[YOUR TASKS]
1 – Answer these questions from the blog post below, one per line:
(a) In what year did the couple get married?
(b) What is the name of the restaurant where they had dinner?
(c) Where is the writer heading alone next week?
2 – List every ingredient in the English version of the liver pate recipe in the blog post below, with its amount where the post gives one.
3 – Translate this sentence from the blog post below into Spanish: "Cut the onion and celery into small pieces and brown them with the liver in a pan."

[PAGE]
⟨
We got married in the year 2000. Isn’t it sort of freaky to say that out loud? Sounds futuristic. Except that it was 16 years ago! :-O

To celebrate on Saturday, I ran my ass off again to train for this marathon that I might or might not be doing (ok, that wasn’t really part of the celebration and a good chunk of my ass still exits.)


But in the evening we went out for dinner and ate huge steaks with steamed spinach and mashed potatoes. Heavenly. I didn’t come close to finishing my steak, but the rest came home with me and landed in breakfast and lunch the next day. The restaurant (Theresa Grill, btw, highly recommended), also served a delicious liver pate with the bread before our steaks came out. I asked for the recipe and the chef came out a few minutes later with it written up and gave me in-person instructions! (wow!) Needless to say, this will be tried out sometime this week. Recipe below in hand-written format:


In English: 500 grams of liver (they used goose, I guess I will use chicken), 2 red onions, 2 stalks of celery, 200 milliliters cognac, 150 grams of butter and salt and pepper. Cut the onion and celery into small pieces and brown them with the liver in a pan. After everything is cooked, pour in the cognac and let cook. Take off the stove, blend with a handmixer, and then mix in the butter. Season with salt and pepper (they used a very grainy sea salt which was delicious), and then let chill in the fridge.

IMG_3115    IMG_3138

In the last weeks I have been on the road again with my teammates. Giorgio (catching Pokemon over there while we waited for our train in Stuttgart) and Jonas (with me on the train to Belgium last week) have been keeping me entertained, which has been a lot of fun. Next week I head to the UK alone for a day or two, which will be a grueling couple days without colleagues to work with.

Some lovely new dishes have been created recently, although homemade pizza is still appearing with alarming frequency.
⟩
[RAW DATA]
⟨
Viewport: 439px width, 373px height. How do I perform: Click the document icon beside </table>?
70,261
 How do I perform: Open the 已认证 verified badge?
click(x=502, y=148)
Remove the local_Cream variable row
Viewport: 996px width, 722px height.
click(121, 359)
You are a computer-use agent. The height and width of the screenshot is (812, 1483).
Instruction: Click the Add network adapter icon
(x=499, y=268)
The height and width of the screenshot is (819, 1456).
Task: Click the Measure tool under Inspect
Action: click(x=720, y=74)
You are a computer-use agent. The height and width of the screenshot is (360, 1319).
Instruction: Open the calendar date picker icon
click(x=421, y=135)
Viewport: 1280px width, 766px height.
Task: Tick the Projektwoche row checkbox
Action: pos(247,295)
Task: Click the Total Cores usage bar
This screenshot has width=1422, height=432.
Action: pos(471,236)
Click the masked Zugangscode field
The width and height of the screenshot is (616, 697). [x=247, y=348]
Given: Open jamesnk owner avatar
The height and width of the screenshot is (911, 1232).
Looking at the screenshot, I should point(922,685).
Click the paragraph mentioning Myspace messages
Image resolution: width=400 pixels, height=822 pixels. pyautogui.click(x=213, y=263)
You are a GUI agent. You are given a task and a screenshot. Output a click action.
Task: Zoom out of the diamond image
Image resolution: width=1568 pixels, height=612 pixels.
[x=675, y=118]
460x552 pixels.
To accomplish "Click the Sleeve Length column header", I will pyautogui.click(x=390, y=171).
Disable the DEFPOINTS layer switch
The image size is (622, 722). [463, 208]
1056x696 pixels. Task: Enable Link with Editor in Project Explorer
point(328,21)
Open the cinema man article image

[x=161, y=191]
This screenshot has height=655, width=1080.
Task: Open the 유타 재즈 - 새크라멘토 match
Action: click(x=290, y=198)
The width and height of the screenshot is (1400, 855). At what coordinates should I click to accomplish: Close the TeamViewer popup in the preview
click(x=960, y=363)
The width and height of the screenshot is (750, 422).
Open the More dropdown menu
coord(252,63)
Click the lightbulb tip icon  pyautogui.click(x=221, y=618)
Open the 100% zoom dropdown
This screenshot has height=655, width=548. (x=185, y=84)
⟩
[FULL SOLUTIONS]
1 –
(a) 2000
(b) Theresa Grill
(c) The UK

2 –
- 500 grams of liver
- 2 red onions
- 2 stalks of celery
- 200 milliliters cognac
- 150 grams of butter
- Salt
- Pepper

3 – Corta la cebolla y el apio en trozos pequeños y dóralos con el hígado en una sartén.